Tectella patellaris, commonly known as the veiled panus, is a species of mushroom in the family Mycenaceae. The small, inconspicuous, dull brown mushroom is found in groups or clusters on the decaying wood of broad-leaved trees. Young specimens are easily recognized by the presence of a partial veil, as there are no other agarics that lack a stipe and have a partial veil.

==Description==
The cap may be somewhat viscid when wet. Dimensions of the cap are approximately 0.5–2.0 cm across. The fruit body is generally small, brown, and clamshell-shaped.
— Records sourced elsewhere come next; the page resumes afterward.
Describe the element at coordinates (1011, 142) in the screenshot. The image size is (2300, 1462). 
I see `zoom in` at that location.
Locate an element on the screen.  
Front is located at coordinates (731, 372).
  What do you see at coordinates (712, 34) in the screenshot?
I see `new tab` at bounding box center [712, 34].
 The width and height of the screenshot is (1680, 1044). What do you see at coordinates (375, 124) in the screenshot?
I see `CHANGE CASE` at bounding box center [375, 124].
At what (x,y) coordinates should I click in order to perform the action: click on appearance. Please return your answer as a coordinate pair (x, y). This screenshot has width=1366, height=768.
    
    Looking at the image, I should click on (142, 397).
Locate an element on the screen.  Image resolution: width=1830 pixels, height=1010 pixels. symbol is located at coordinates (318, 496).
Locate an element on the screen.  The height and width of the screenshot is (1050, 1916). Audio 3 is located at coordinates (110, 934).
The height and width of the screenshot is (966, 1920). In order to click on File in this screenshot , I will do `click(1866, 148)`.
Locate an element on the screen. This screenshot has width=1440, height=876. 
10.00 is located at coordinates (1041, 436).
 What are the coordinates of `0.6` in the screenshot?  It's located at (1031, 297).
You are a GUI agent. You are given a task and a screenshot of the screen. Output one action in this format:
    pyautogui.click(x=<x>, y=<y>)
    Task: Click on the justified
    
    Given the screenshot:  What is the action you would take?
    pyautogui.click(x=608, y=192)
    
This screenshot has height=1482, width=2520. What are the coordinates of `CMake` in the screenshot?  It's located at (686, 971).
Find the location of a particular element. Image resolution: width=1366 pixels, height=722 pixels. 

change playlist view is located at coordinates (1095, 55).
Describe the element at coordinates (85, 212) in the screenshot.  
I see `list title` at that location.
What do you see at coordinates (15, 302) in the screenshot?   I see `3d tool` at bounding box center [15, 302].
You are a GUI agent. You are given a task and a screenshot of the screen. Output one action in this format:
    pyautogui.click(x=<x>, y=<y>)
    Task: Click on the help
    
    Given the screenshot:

Tectella patellaris often lacks a true stem, but may include a very short one: the stipitate point of attachment manifests as a lateral extension of the pileus, ranging from 0.1 to 0.3 cm. The gills radiate from this central point of attachment. This mushroom is saprobic and found on fallen logs of hardwoods in North America and Europe. The specific epithet patellaris means "dish shaped". The mushroom is commonly known as the "Veiled Panus". The snuff brown gills of young specimens are covered with a buff white ephemeral partial veil that may be absent in older specimens. The spore deposit from Tectella patellaris is white.
The species is inedible.

===Microscopic characteristics===
The spores are 3–4 × 1–1.5 μm, smooth, and cylindrical, and weakly amyloid. Spores are white in mass. Cheilocystidia are present on gill edges.

===Similar species===
Tectella patellaris can be distinguished from other saprophytic, white-spored, pendulous species by the presence of its partial veil and unique lamellar attachment. Panellus stipticus is tougher, lacks the partial veil, and is luminescent. Crepidotus mollis and Crepidotus applanatus are brown-spored.

==Habitat and distribution==
 Tectella patellaris is widely distributed in North America and Europe and due to its inconspicuous and unassuming presence, may be more common than is reported.